■ SELECTED TEXT
# # # # #
The Line of Defense

The stock market has been struggling for most of this year. Mainly, it is trying to digest the gains from 2016 and 2017. During this time, it has been vital for the markets to hold critical long-term support levels.

Looking back at 2018, initially, concerns over higher interest rates and inflation ruined the January advance and brought an end to the 15-month bull market advance. More recently, tariffs and the threat of trade wars and geopolitical concerns cast doubts for investors. In fact, the S&P 500 has actually spent a lot of time in negative territory for 2018.

How vulnerable is the market to a significant decline?   Where is “the line of defense” at which investors will step in and buy and thereby, support prices?

On Thursday, May 3rd, a clear line of defense at 2600 for the S&P 500 was supported. Institutional buyers stepped in and supported the markets at a critical juncture. Since this level was the third time the line of defense held, it lends confidence to the premise that downside risk in the stock market is reduced for the short term.
# # # # #
■ STATED GOAL 1
Reproduce the records verbatim, from the line holding "Where should I click to: Open" through the line holding "coord(1272,116)", inclusive, and output only those lines.

■ EXCERPTED DATA
# # # # #
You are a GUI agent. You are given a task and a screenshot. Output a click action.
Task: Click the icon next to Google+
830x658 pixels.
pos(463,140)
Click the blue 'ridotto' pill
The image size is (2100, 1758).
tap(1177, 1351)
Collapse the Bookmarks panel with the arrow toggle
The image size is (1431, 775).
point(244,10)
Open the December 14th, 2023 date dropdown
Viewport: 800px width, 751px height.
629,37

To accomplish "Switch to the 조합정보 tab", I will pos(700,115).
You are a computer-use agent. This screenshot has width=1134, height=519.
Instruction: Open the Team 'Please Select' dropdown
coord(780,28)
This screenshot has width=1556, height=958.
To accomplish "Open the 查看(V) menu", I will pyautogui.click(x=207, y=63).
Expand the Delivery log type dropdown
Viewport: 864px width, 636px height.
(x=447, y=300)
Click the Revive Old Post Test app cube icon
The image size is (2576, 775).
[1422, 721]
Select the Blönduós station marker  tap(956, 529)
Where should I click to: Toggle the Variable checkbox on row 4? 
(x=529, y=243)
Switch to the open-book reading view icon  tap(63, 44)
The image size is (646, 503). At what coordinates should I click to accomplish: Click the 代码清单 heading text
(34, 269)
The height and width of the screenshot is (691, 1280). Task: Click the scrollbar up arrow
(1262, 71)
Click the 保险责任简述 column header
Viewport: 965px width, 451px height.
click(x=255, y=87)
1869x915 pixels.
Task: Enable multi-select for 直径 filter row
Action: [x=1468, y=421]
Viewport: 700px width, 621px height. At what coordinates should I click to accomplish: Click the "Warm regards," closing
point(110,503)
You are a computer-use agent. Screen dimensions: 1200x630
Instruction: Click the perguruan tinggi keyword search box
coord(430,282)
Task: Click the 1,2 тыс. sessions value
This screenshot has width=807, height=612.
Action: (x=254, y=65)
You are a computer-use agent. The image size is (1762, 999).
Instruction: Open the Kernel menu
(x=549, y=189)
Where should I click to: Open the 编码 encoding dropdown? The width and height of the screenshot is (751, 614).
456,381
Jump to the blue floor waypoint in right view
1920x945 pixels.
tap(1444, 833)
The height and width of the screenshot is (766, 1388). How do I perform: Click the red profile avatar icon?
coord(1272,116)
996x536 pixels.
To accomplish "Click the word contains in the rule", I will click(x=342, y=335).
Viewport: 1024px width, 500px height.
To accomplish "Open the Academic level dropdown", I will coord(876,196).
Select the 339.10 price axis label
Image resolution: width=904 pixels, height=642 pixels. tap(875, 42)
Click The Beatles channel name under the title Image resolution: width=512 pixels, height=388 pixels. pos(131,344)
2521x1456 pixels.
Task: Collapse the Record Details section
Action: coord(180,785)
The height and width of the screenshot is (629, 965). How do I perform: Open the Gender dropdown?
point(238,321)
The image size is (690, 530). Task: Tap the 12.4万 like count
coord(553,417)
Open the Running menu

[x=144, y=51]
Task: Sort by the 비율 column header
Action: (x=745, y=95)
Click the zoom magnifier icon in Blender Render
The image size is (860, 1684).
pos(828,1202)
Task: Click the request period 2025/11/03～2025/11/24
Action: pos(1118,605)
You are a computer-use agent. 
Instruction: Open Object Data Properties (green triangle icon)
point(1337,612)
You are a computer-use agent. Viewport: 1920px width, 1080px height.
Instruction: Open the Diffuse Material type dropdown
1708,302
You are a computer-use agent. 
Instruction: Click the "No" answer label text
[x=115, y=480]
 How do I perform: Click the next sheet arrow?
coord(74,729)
# # # # #
■ STATED GOAL 2
In the stock market text, at what level for the S&P 500 was the line of defense supported on Thursday, May 3rd?

■ FULL SOLUTION 1
Where should I click to: Open the 编码 encoding dropdown? The width and height of the screenshot is (751, 614).
456,381
Jump to the blue floor waypoint in right view
1920x945 pixels.
tap(1444, 833)
The height and width of the screenshot is (766, 1388). How do I perform: Click the red profile avatar icon?
coord(1272,116)

■ FULL SOLUTION 2
2600